• [What the exercise asks]: What is needed is a word-for-word restatement of all the entries.

[Records from a dataset]
______________________________

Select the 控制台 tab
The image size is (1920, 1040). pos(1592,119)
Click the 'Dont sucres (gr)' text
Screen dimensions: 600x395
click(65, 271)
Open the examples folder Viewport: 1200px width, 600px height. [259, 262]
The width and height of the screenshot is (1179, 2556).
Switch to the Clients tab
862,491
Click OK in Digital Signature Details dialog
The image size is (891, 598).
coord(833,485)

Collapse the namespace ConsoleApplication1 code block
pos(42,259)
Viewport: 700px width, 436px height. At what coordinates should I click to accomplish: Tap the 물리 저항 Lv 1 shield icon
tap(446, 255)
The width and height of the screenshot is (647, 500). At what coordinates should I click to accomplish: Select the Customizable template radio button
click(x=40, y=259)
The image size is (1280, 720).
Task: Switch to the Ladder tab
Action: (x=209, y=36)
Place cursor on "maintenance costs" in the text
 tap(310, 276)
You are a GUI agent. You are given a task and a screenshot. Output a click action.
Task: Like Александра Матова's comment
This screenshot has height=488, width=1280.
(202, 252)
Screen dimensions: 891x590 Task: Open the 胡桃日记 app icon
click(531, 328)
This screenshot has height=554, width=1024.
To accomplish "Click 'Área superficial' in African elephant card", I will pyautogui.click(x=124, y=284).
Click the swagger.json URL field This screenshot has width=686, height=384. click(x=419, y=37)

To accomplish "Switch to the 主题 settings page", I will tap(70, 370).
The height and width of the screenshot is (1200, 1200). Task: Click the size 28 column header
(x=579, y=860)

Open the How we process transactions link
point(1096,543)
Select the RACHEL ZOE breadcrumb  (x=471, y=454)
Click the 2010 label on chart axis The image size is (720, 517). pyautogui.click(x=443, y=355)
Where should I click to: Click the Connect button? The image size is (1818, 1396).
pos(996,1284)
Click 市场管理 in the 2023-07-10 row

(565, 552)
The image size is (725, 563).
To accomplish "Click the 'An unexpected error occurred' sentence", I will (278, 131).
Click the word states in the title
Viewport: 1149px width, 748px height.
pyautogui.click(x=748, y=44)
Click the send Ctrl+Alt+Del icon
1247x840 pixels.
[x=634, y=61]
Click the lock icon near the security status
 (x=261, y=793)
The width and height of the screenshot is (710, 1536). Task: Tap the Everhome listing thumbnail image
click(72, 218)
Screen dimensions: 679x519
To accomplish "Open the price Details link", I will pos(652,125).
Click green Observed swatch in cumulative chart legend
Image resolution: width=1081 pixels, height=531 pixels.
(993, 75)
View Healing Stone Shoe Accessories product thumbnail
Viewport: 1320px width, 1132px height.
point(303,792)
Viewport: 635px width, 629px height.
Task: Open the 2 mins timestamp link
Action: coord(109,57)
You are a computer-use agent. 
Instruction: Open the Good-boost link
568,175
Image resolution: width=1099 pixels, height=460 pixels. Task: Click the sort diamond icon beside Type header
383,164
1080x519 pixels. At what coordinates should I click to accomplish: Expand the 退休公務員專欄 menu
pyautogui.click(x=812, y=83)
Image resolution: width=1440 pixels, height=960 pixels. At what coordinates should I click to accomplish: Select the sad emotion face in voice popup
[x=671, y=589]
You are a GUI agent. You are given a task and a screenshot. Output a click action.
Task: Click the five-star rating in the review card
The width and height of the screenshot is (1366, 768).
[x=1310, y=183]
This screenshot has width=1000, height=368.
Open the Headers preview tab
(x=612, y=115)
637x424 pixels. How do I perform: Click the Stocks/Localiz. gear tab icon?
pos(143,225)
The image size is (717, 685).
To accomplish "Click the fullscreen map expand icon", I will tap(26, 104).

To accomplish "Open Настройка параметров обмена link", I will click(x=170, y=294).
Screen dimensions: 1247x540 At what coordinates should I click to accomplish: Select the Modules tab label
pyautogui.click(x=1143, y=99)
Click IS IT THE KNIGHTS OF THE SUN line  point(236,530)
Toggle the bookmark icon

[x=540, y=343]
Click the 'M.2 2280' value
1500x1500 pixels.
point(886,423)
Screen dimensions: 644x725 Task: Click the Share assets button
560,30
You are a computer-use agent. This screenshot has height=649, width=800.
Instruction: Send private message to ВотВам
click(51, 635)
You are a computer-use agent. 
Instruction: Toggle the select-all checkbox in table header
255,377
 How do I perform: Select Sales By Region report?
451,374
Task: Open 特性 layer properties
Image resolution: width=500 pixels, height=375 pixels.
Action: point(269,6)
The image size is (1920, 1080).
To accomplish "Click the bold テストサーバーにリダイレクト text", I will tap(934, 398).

______________________________

• [Problem solution]:
Select the 控制台 tab
The image size is (1920, 1040). pos(1592,119)
Click the 'Dont sucres (gr)' text
Screen dimensions: 600x395
click(65, 271)
Open the examples folder Viewport: 1200px width, 600px height. [259, 262]
The width and height of the screenshot is (1179, 2556).
Switch to the Clients tab
862,491
Click OK in Digital Signature Details dialog
The image size is (891, 598).
coord(833,485)

Collapse the namespace ConsoleApplication1 code block
pos(42,259)
Viewport: 700px width, 436px height. At what coordinates should I click to accomplish: Tap the 물리 저항 Lv 1 shield icon
tap(446, 255)
The width and height of the screenshot is (647, 500). At what coordinates should I click to accomplish: Select the Customizable template radio button
click(x=40, y=259)
The image size is (1280, 720).
Task: Switch to the Ladder tab
Action: (x=209, y=36)
Place cursor on "maintenance costs" in the text
 tap(310, 276)
You are a GUI agent. You are given a task and a screenshot. Output a click action.
Task: Like Александра Матова's comment
This screenshot has height=488, width=1280.
(202, 252)
Screen dimensions: 891x590 Task: Open the 胡桃日记 app icon
click(531, 328)
This screenshot has height=554, width=1024.
To accomplish "Click 'Área superficial' in African elephant card", I will pyautogui.click(x=124, y=284).
Click the swagger.json URL field This screenshot has width=686, height=384. click(x=419, y=37)

To accomplish "Switch to the 主题 settings page", I will tap(70, 370).
The height and width of the screenshot is (1200, 1200). Task: Click the size 28 column header
(x=579, y=860)

Open the How we process transactions link
point(1096,543)
Select the RACHEL ZOE breadcrumb  (x=471, y=454)
Click the 2010 label on chart axis The image size is (720, 517). pyautogui.click(x=443, y=355)
Where should I click to: Click the Connect button? The image size is (1818, 1396).
pos(996,1284)
Click 市场管理 in the 2023-07-10 row

(565, 552)
The image size is (725, 563).
To accomplish "Click the 'An unexpected error occurred' sentence", I will (278, 131).
Click the word states in the title
Viewport: 1149px width, 748px height.
pyautogui.click(x=748, y=44)
Click the send Ctrl+Alt+Del icon
1247x840 pixels.
[x=634, y=61]
Click the lock icon near the security status
 (x=261, y=793)
The width and height of the screenshot is (710, 1536). Task: Tap the Everhome listing thumbnail image
click(72, 218)
Screen dimensions: 679x519
To accomplish "Open the price Details link", I will pos(652,125).
Click green Observed swatch in cumulative chart legend
Image resolution: width=1081 pixels, height=531 pixels.
(993, 75)
View Healing Stone Shoe Accessories product thumbnail
Viewport: 1320px width, 1132px height.
point(303,792)
Viewport: 635px width, 629px height.
Task: Open the 2 mins timestamp link
Action: coord(109,57)
You are a computer-use agent. 
Instruction: Open the Good-boost link
568,175
Image resolution: width=1099 pixels, height=460 pixels. Task: Click the sort diamond icon beside Type header
383,164
1080x519 pixels. At what coordinates should I click to accomplish: Expand the 退休公務員專欄 menu
pyautogui.click(x=812, y=83)
Image resolution: width=1440 pixels, height=960 pixels. At what coordinates should I click to accomplish: Select the sad emotion face in voice popup
[x=671, y=589]
You are a GUI agent. You are given a task and a screenshot. Output a click action.
Task: Click the five-star rating in the review card
The width and height of the screenshot is (1366, 768).
[x=1310, y=183]
This screenshot has width=1000, height=368.
Open the Headers preview tab
(x=612, y=115)
637x424 pixels. How do I perform: Click the Stocks/Localiz. gear tab icon?
pos(143,225)
The image size is (717, 685).
To accomplish "Click the fullscreen map expand icon", I will tap(26, 104).

To accomplish "Open Настройка параметров обмена link", I will click(x=170, y=294).
Screen dimensions: 1247x540 At what coordinates should I click to accomplish: Select the Modules tab label
pyautogui.click(x=1143, y=99)
Click IS IT THE KNIGHTS OF THE SUN line  point(236,530)
Toggle the bookmark icon

[x=540, y=343]
Click the 'M.2 2280' value
1500x1500 pixels.
point(886,423)
Screen dimensions: 644x725 Task: Click the Share assets button
560,30
You are a computer-use agent. This screenshot has height=649, width=800.
Instruction: Send private message to ВотВам
click(51, 635)
You are a computer-use agent. 
Instruction: Toggle the select-all checkbox in table header
255,377
 How do I perform: Select Sales By Region report?
451,374
Task: Open 特性 layer properties
Image resolution: width=500 pixels, height=375 pixels.
Action: point(269,6)
The image size is (1920, 1080).
To accomplish "Click the bold テストサーバーにリダイレクト text", I will tap(934, 398).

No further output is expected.